# hey hey hey



## out there olys (Jul 11, 2008)

Just thought I'd introduce myself and family.  We're newbies at this vanning business but since acquiring ours late Feb this year we've been having ourselves a fine old time. Me, wah hubby and two scallys are looking forward to our first venture across to France next week. Is there anything I should know??? (electrics, travel equipment etc.)


----------



## Trevor (Jul 11, 2008)

out there olys said:


> Just thought I'd introduce myself and family.  We're newbies at this vanning business but since acquiring ours late Feb this year we've been having ourselves a fine old time. Me, wah hubby and two scallys are looking forward to our first venture across to France next week. Is there anything I should know??? (electrics, travel equipment etc.)

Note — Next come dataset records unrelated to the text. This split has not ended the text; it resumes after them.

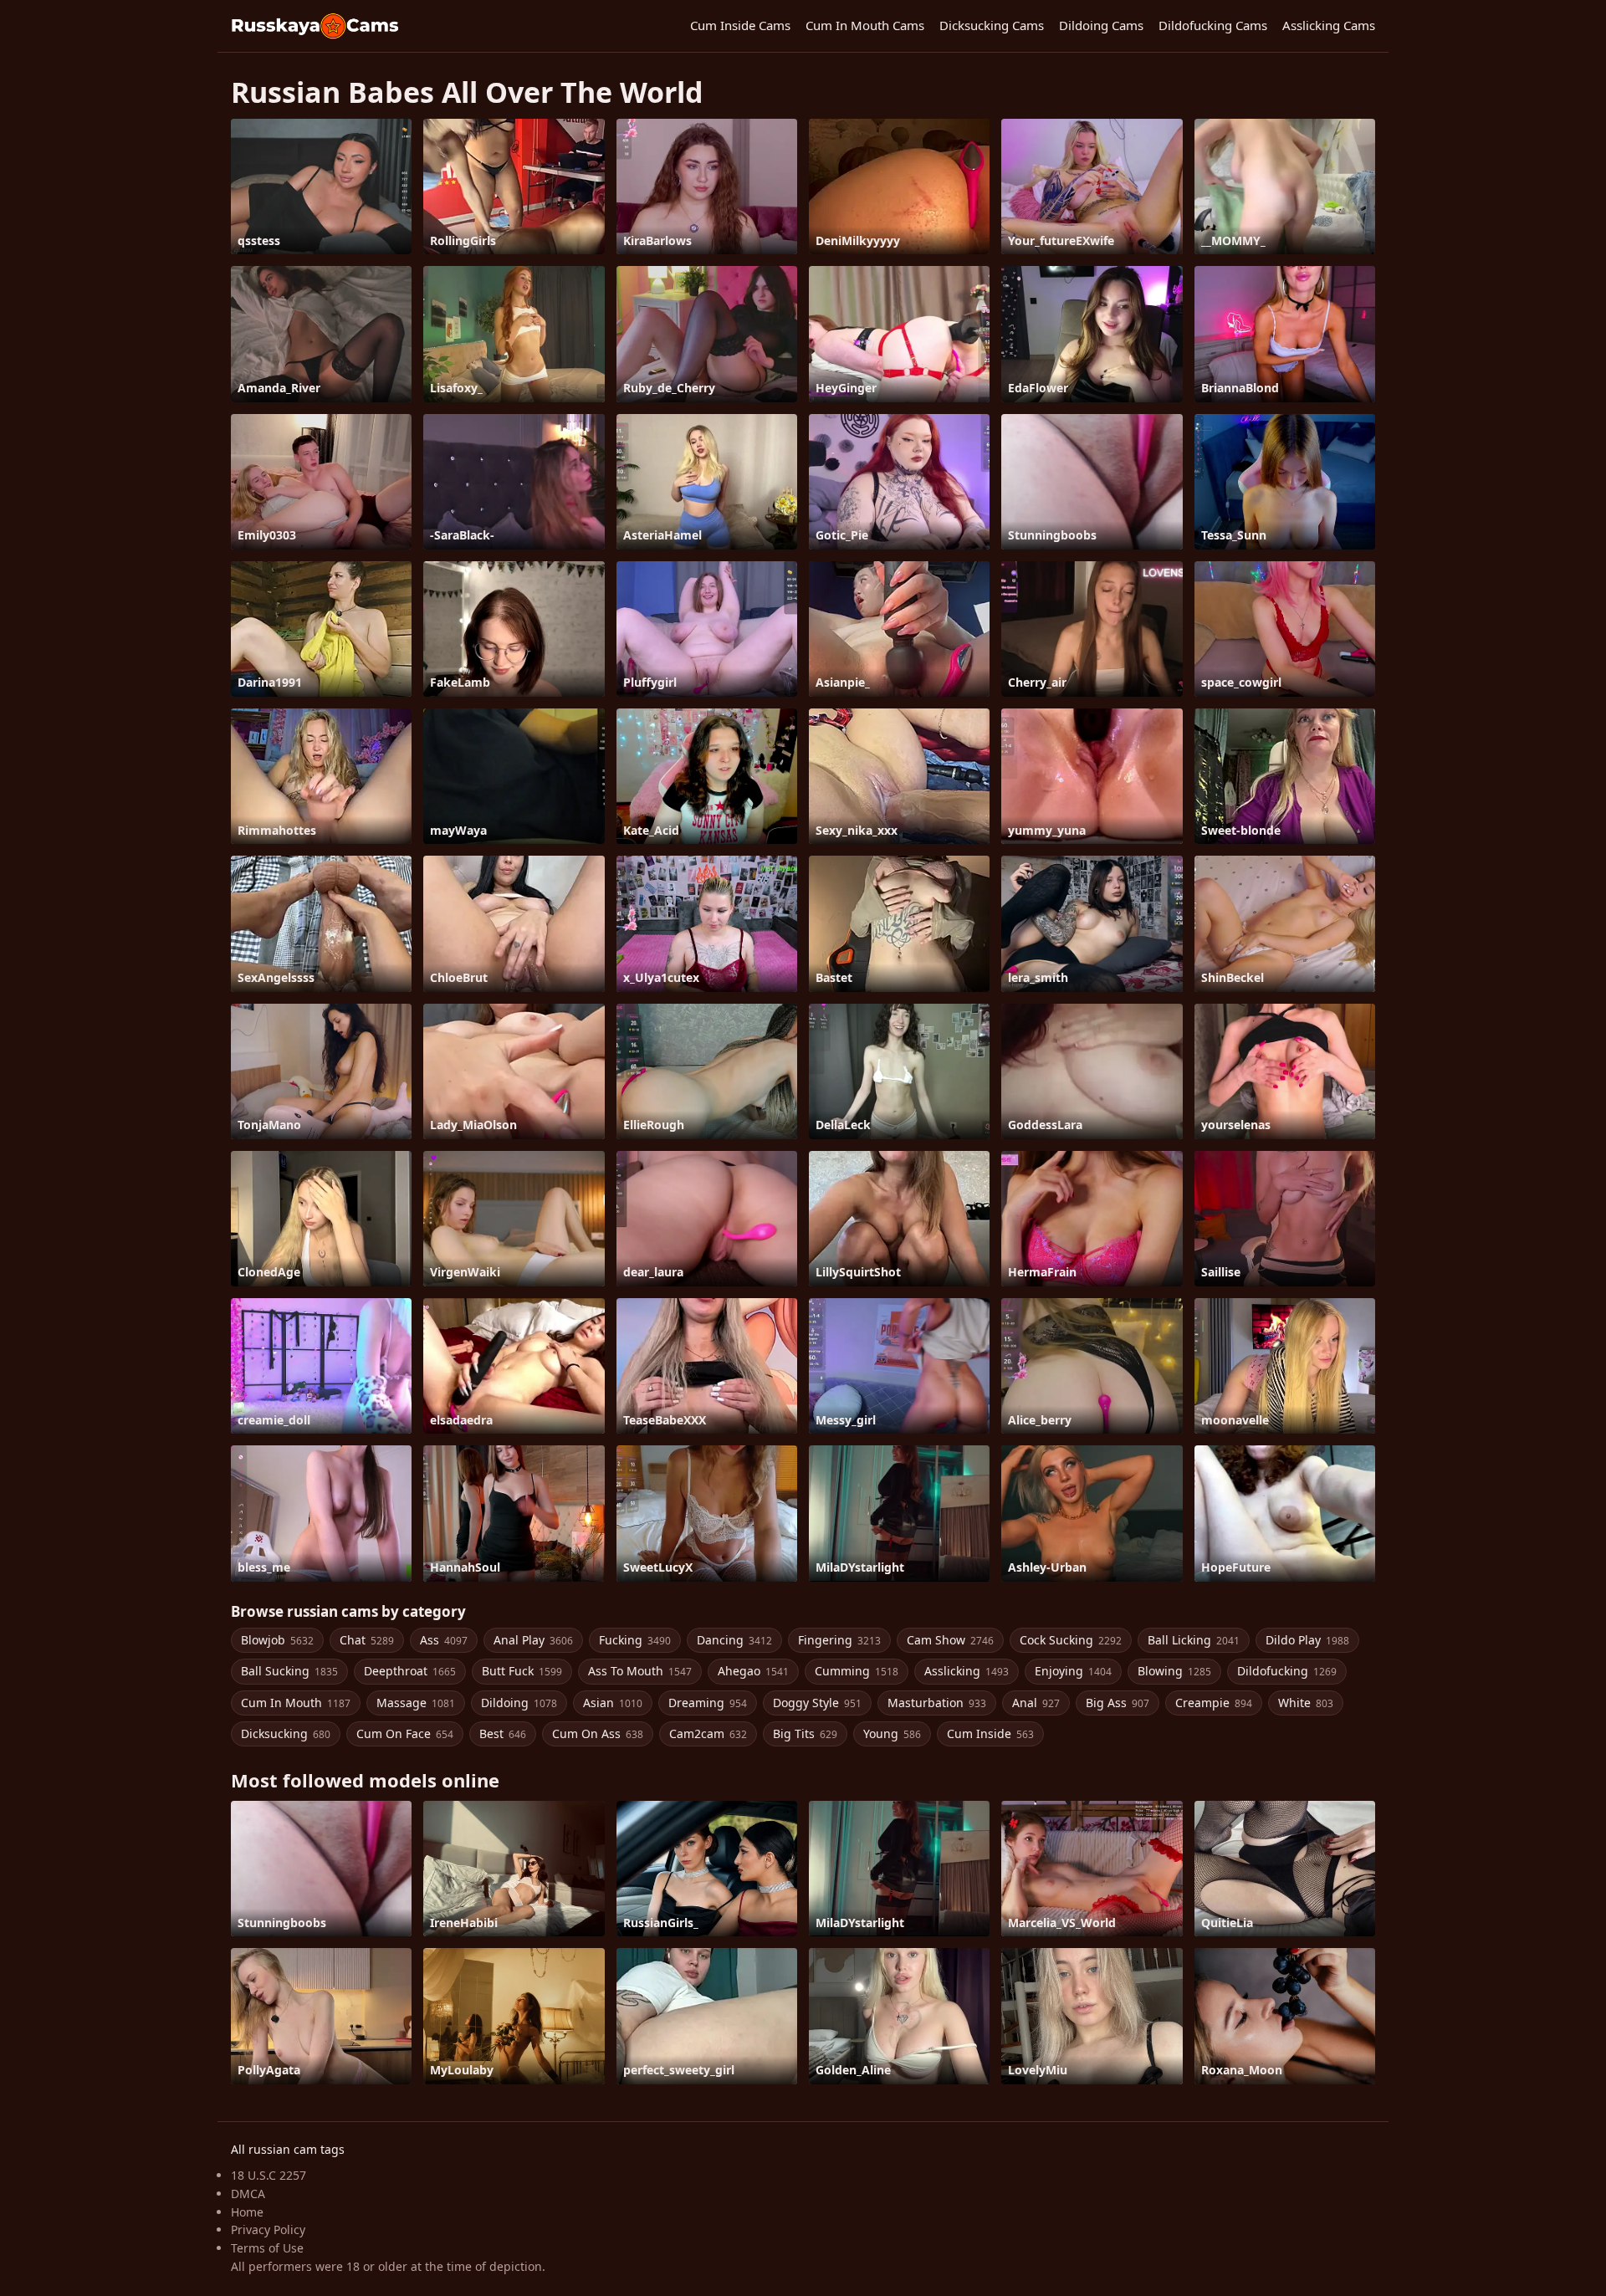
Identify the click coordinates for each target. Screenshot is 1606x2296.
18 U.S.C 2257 (268, 2175)
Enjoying (1073, 1671)
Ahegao (753, 1671)
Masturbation (936, 1702)
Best (502, 1733)
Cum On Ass (597, 1733)
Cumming (856, 1671)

Hello and welcome good luck with your traveling


----------



## out there olys (Jul 11, 2008)

*Quick reply?*

Thanks chaps, I do aspire to become old and wise wildthing it may take some time tho! Have a good time *****, we're off to st malo, la baule and la rochelle and then who knows!


----------



## out there olys (Jul 11, 2008)

Thanks ***** may well take a look.


----------



## Deleted member 775 (Jul 11, 2008)

hi and welcome  enjoy your trip stay safe and let us all know how you go on


----------



## BedfordMJ (Jul 11, 2008)

St.Malo was really lovely place but haven't been for a few years. La Rochelle is also really nice place and the harbour is really nice and all the coastline has loads of beaches miles of them.
Cognac is worth a visit, also the local Pineau de charente - cognac with grape juice is divine, you must try it.


----------